--- Source material ---
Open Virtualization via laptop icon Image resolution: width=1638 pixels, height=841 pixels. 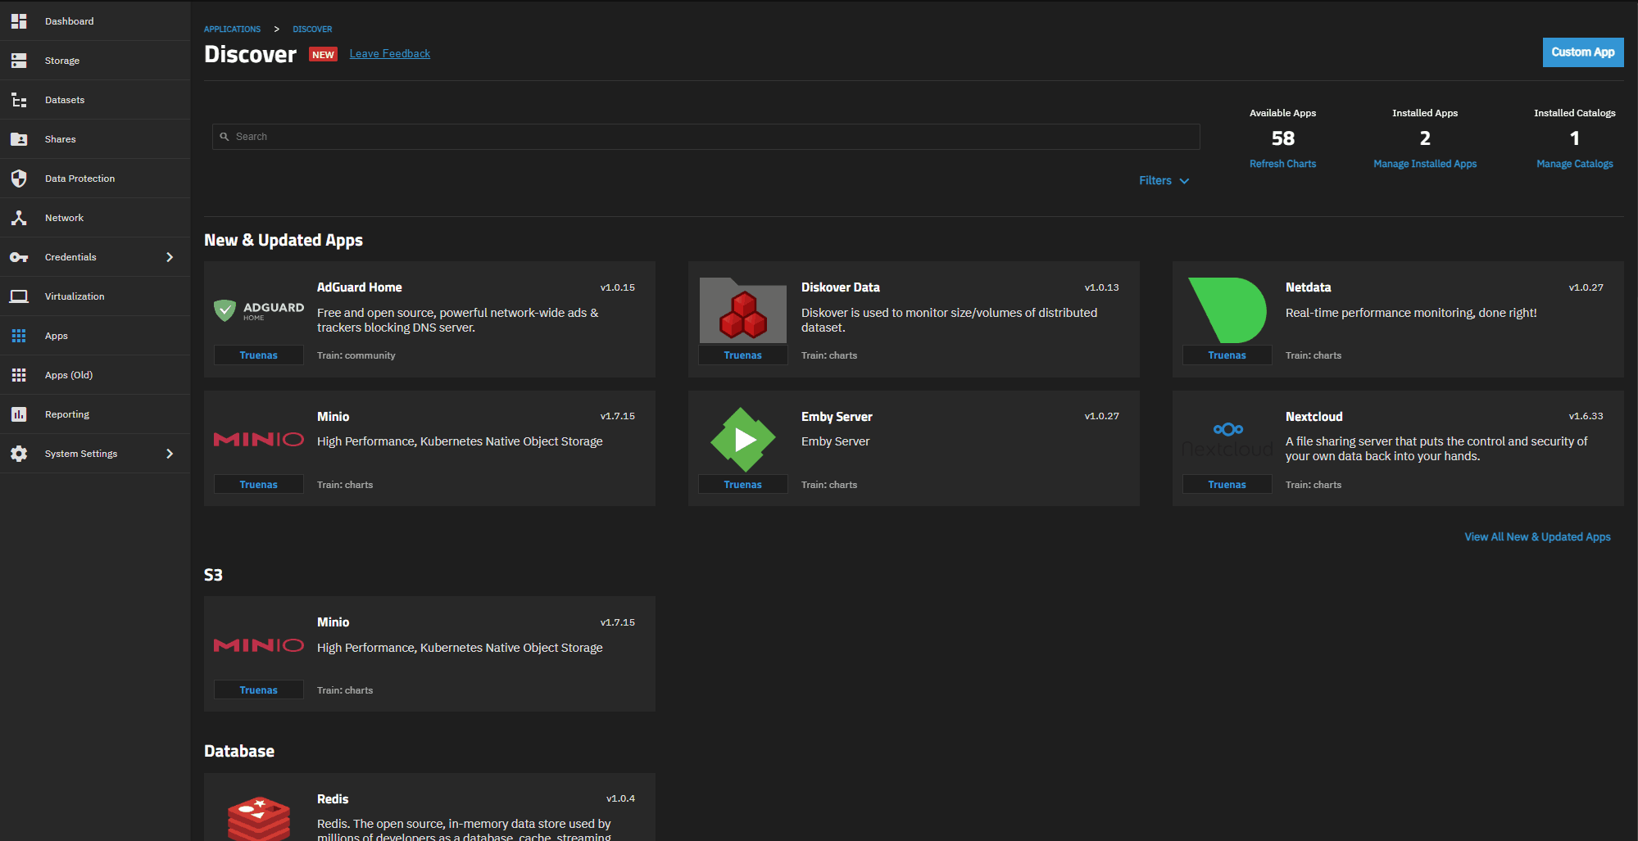[19, 296]
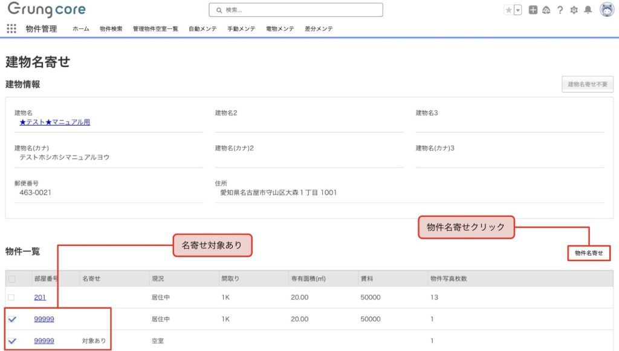Select the 差分メンテ tab
This screenshot has height=351, width=619.
tap(319, 29)
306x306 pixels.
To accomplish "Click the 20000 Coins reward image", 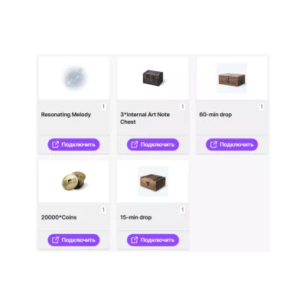I will 74,181.
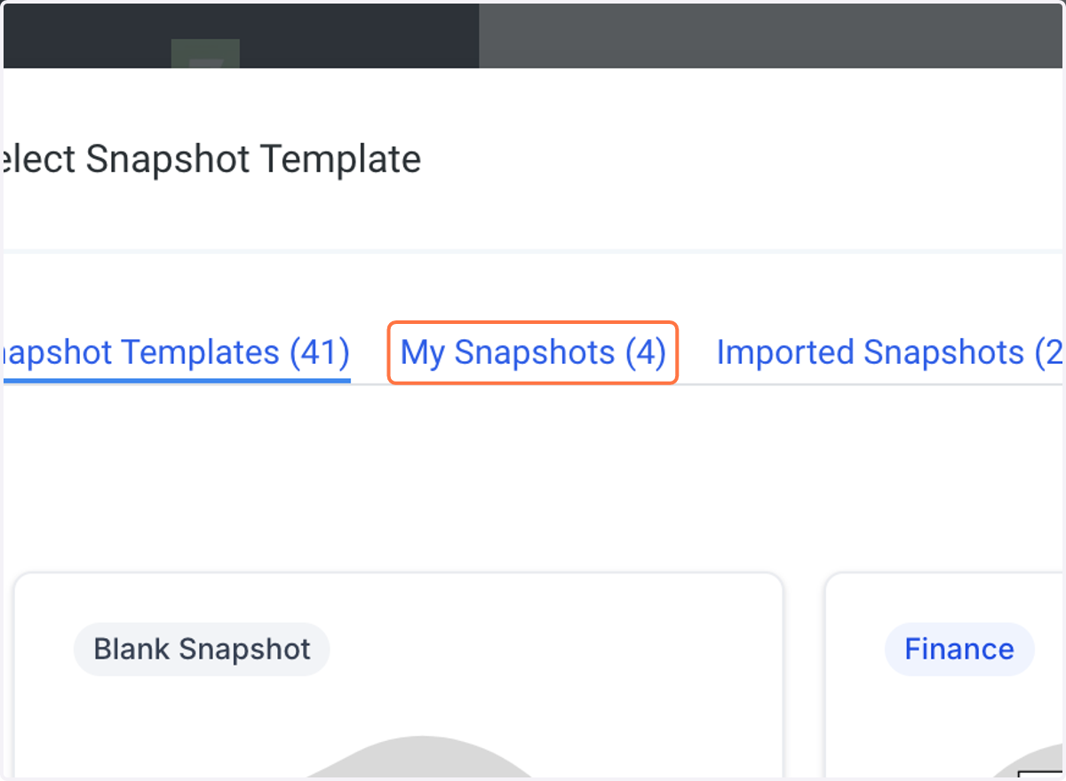The width and height of the screenshot is (1066, 781).
Task: Click the dark navigation bar behind the dialog
Action: [x=241, y=36]
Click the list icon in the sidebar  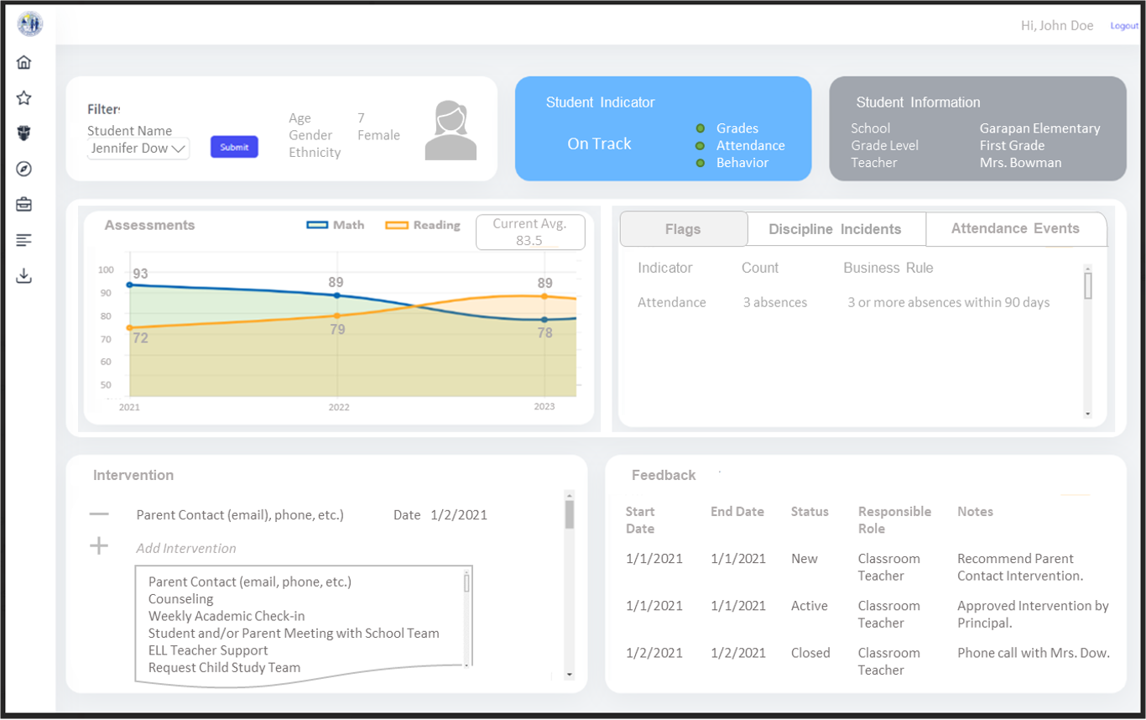(23, 239)
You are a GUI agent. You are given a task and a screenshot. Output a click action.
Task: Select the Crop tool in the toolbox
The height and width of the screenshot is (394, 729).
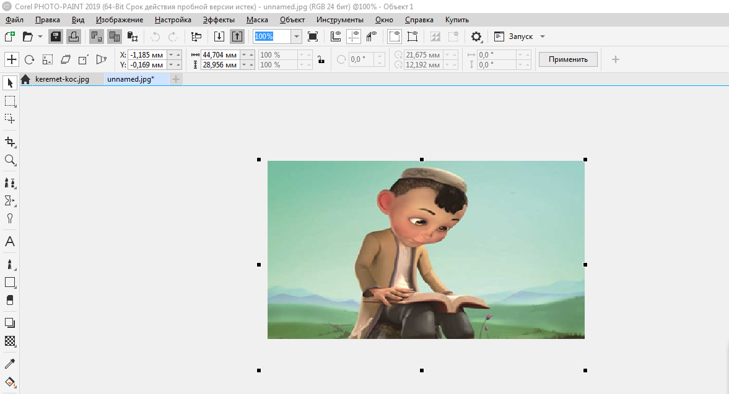[x=9, y=142]
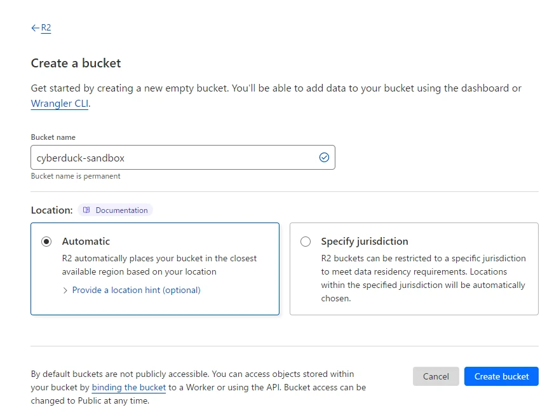The width and height of the screenshot is (559, 417).
Task: Expand the location hint chevron
Action: pos(65,291)
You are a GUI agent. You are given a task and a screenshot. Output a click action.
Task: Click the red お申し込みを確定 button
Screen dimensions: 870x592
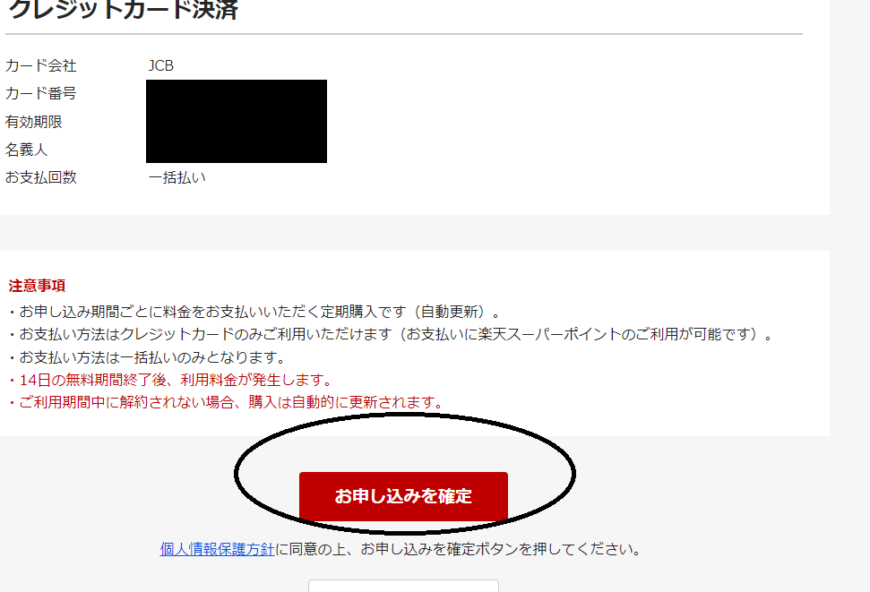pyautogui.click(x=403, y=496)
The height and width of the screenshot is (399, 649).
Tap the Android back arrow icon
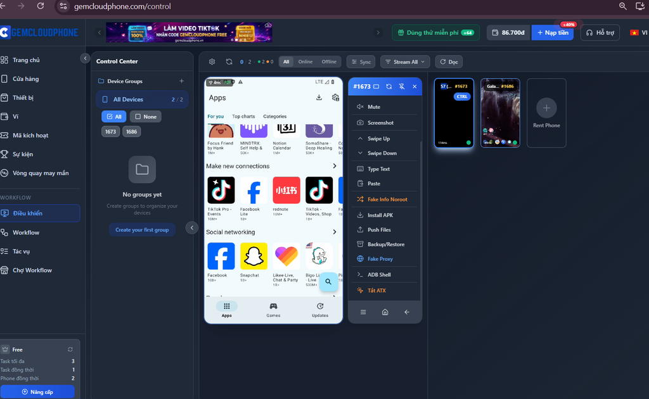pyautogui.click(x=407, y=312)
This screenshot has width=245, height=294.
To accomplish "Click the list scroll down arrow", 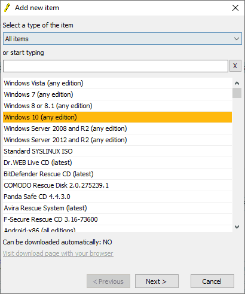I will click(237, 227).
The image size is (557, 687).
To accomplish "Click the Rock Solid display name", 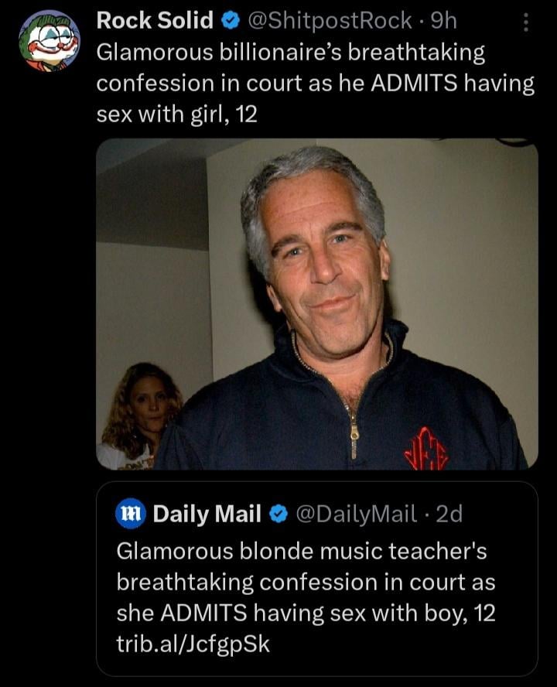I will (x=155, y=22).
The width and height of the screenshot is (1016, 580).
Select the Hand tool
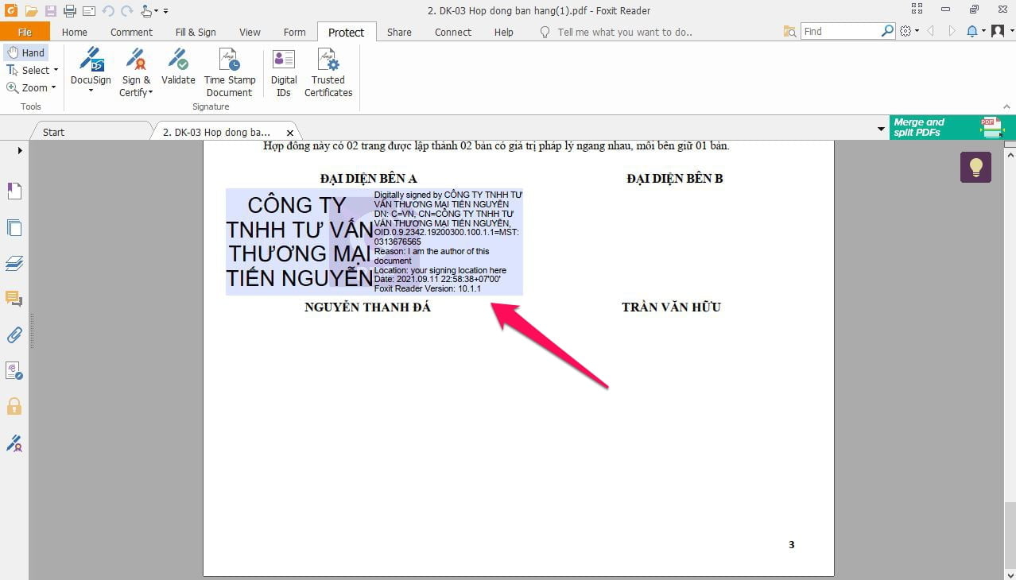[27, 52]
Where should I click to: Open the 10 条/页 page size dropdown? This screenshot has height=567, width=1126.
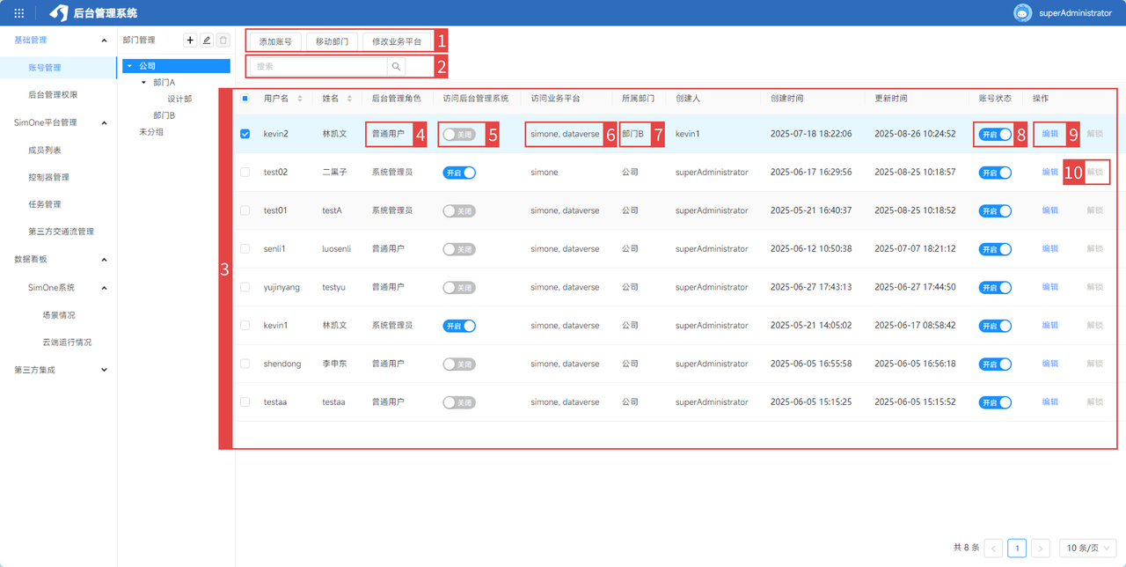point(1087,549)
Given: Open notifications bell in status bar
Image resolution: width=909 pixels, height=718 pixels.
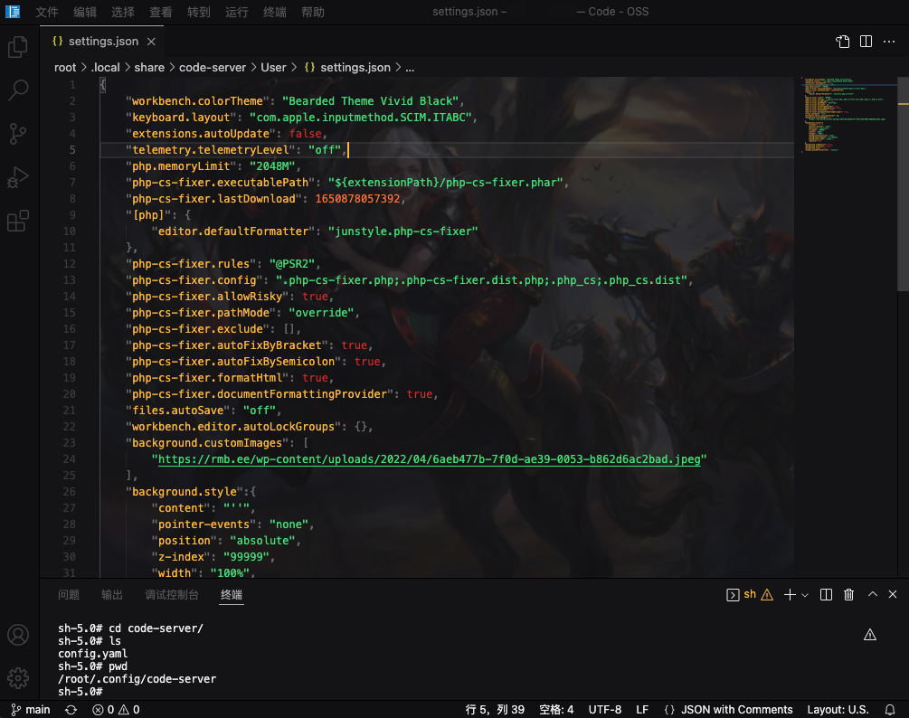Looking at the screenshot, I should 890,710.
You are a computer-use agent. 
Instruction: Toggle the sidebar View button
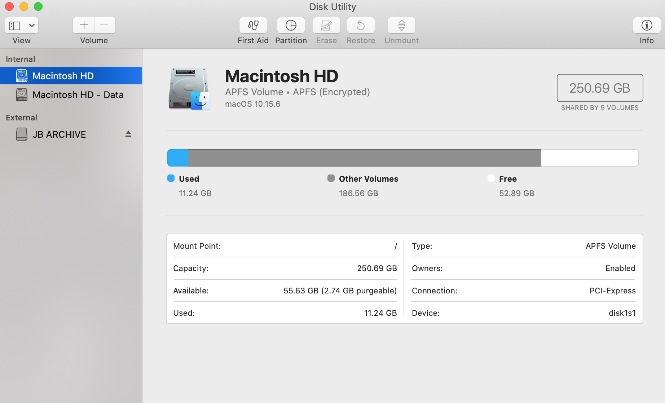tap(15, 26)
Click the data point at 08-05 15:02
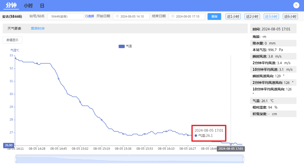Viewport: 304px width, 164px height. (x=80, y=102)
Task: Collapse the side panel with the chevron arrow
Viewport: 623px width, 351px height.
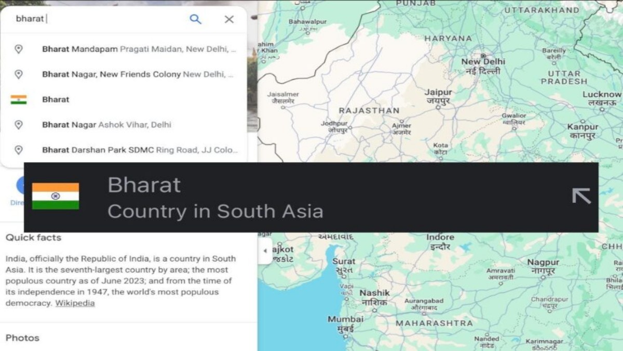Action: tap(265, 251)

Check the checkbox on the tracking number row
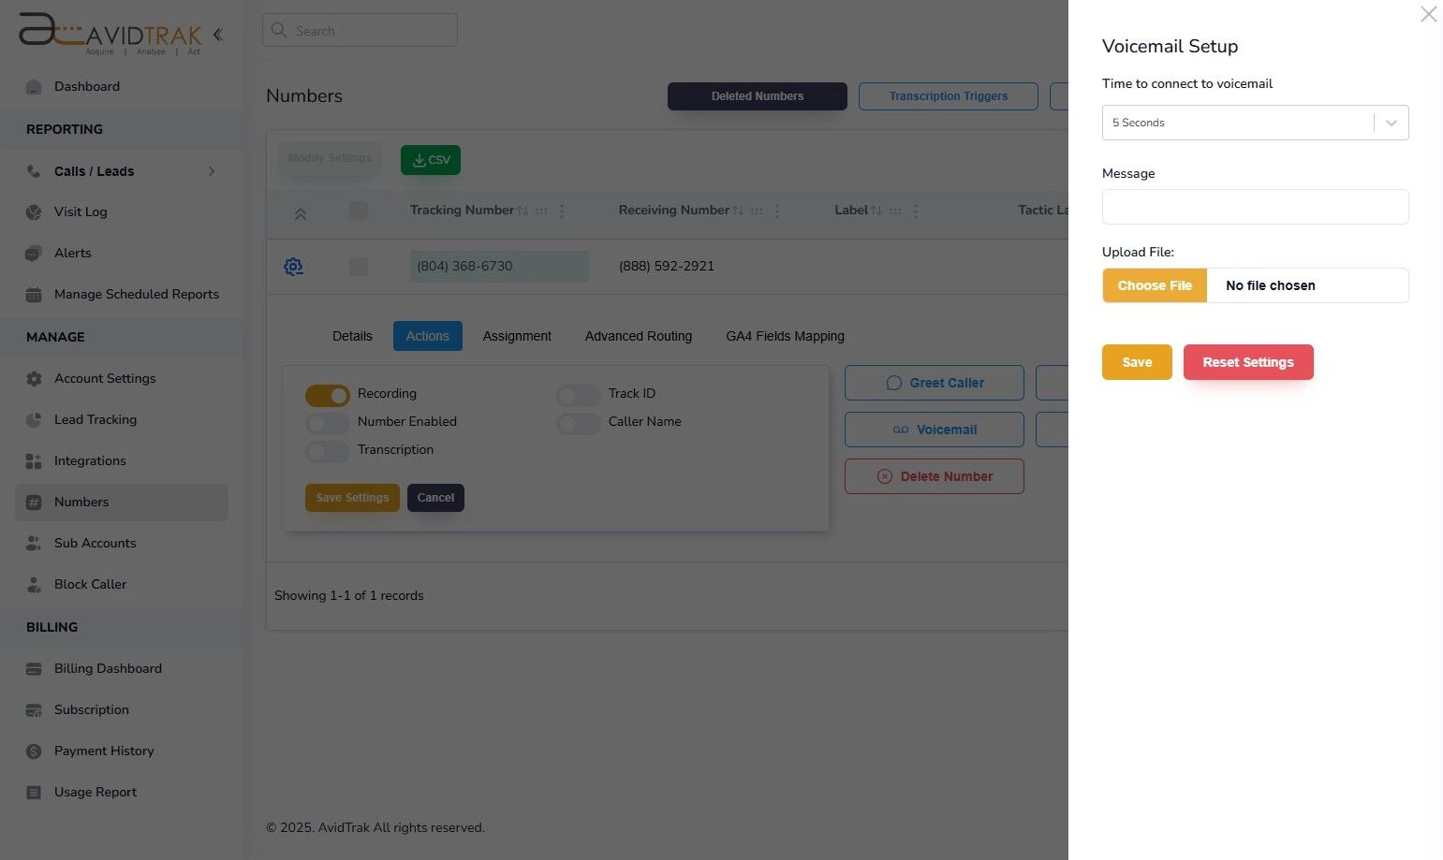(358, 266)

--- Task objective ---
Only the lines from the one containing "Image resolution: width=909" through the last line of the entries above should be copied, exactly as they are and without the pictures.

--- Answer to this exercise ---
Image resolution: width=909 pixels, height=718 pixels.
Looking at the screenshot, I should 890,710.
You are a computer-use agent. 
Instruction: Toggle the sidebar View button
tap(15, 26)
Click the data point at 08-05 15:02
Viewport: 304px width, 164px height. (x=80, y=102)
Task: Collapse the side panel with the chevron arrow
Viewport: 623px width, 351px height.
Action: tap(265, 251)

Check the checkbox on the tracking number row
(358, 266)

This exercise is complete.